…Едучи в Берды, Пушкин говорил ему [В.И. Далю][341]
, что у него на уме большой роман, но он не соберется сладить с ним. «Погодите, – прибавил он, – я еще много сделаю; я теперь перебесился»[342].…Он [Пушкин] усердно убеждал меня написать роман и повторял:
– Я на вашем месте сейчас бы написал роман, сейчас; вы не поверите, как мне хочется написать роман. Но нет, не могу: у меня их начато три, – начну прекрасно, а там недостает терпения, не слажу.
Пушкин потом воспламенился в полном смысле слова, коснувшись Петра Великого, и говорил, что непременно, кроме дееписания о нем, создаст и художественное в память его произведение:
– Я еще не мог доселе постичь и обнять умом этого исполина: он слишком огромен для нас, близоруких, и мы стоим еще к нему близко, – надо отодвинуться на два века, – но я постигаю его чувством; чем более я его изучаю, тем более изумление и подобострастие лишают меня средств мыслить и судить свободно. Не надобно торопиться; надобно освоиться с предметом и постоянно им заниматься; время это исправит. Но я сделаю из этого золота что-нибудь. О, вы увидите: я еще много сделаю! Ведь даром что товарищи мои все поседели да оплешивели, а я только что перебесился; вы не знали меня в молодости, каков я был; я не так жил, как жить должно; бурный небосклон позади меня, как оглянусь я…
Последние слова свежо отдаются в памяти моей, почти в моих ушах, хотя этому прошло уже семь лет.
[Пушкин говорил о Петре:]
– Я стою вплоть перед изваянием исполинским, которого не могу обнять глазом – могу ли я списывать его? Что я вижу? Оно только застит мне исполинским ростом своим, и я вижу ясно только две-три пядени, которые у меня под глазами.
* Приходилось Пушкину вступать в такой разговор:
– А ну-ка, дедушка, расскажи нам, сделай одолжение, про Пугача.
– Для кого Пугач, ваша милость, а для меня царь-батюшка Петр Федорыч.

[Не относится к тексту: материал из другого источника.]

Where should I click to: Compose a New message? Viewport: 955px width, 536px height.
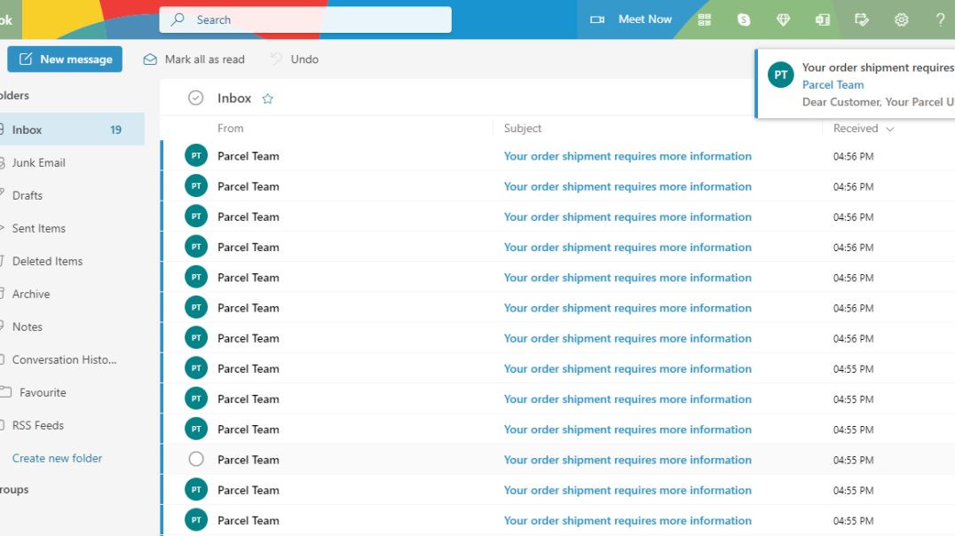click(64, 59)
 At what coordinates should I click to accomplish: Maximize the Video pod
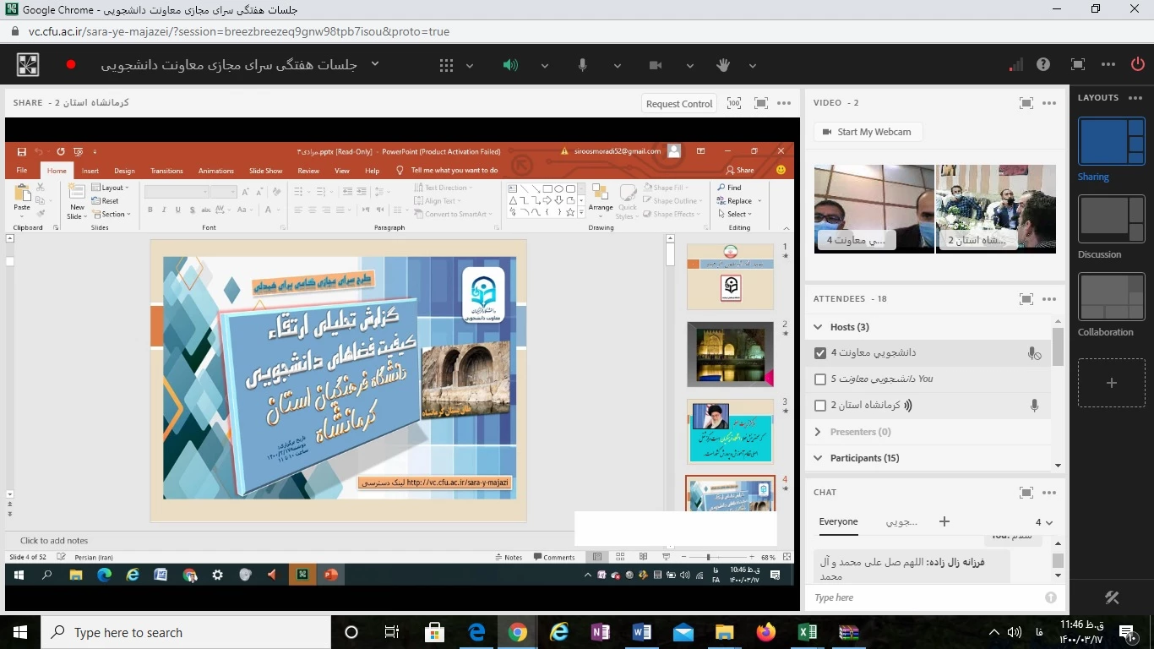[1026, 103]
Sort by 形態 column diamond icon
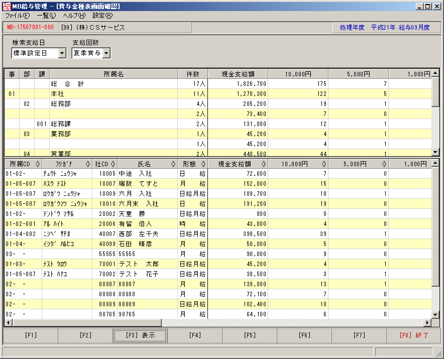 (203, 164)
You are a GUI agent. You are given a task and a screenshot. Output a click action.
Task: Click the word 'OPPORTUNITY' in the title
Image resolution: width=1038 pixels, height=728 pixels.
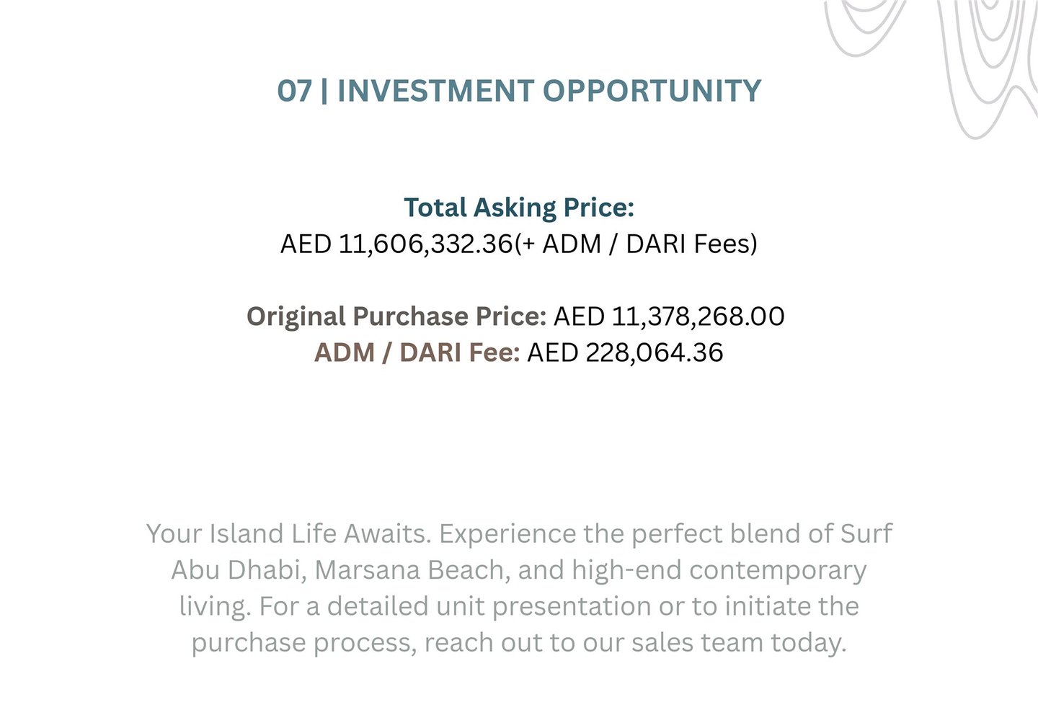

Когда он [И. Савостьянов] вошел в станционную избу на станции Шатки, то тотчас обратил внимание на ходившего там из угла в угол господина (это был Пушкин); ходил он задумчиво, наконец, позвал хозяйку и спросил у нее чего-нибудь пообедать, вероятно, ожидая найти порядочные кушанья по примеру некоторых станционных домов на больших трактах. Хозяйка, простая крестьянская баба, с хладнокровием отвечала ему: «У нас ничего не готовили сегодня, барин». Пушкин все-таки, имея лучшее мнение о станционном дворе, спросил подать хоть щей да каши.
– Батюшка, и этого нет, ныне постный день, я ничего не стряпала, кроме холодной похлебки.
Пушкин, раздосадованный вторичным отказом бабы, остановился у окна и ворчал сам с собою:
– Вот я всегда бываю так наказан, чорт возьми! Сколько раз я давал себе слово запасаться в дорогу какой-нибудь провизией и вечно забывал и часто голодал, как собака.
Пушкин только и говорил, что про Гофмана[344]
… Гофмана я знал наизусть… Наш разговор был оживлен и продолжался долго; я был в ударе и чувствовал, что говорил, как книга. «Одоевский пишет тоже фантастические пиесы», – сказал Пушкин с неподражаемым сарказмом в тоне. Я возразил совершенно невинно: «Sa pensée malheureusement n’a pas de sexe» [К несчастью, мысль его не имеет пола], и Пушкин неожиданно показал мне весь ряд своих прекрасных зубов……Одоевскому очень хотелось узнать, прочитал ли Пушкин [его] книгу[346]
и какого он об ней мнения. Но Пушкин отделался общими местами: «Читал… ничего… хорошо…» и т. п. Видя, что от него ничего не добьешься, Одоевский прибавил только, что писать фантастические сказки чрезвычайно трудно. Затем он поклонился и прошел, тут Пушкин… сказал: «Да если оно так трудно, зачем же он их пишет? Кто его принуждает? Фантастические сказки только тогда и хороши, когда писать их не трудно».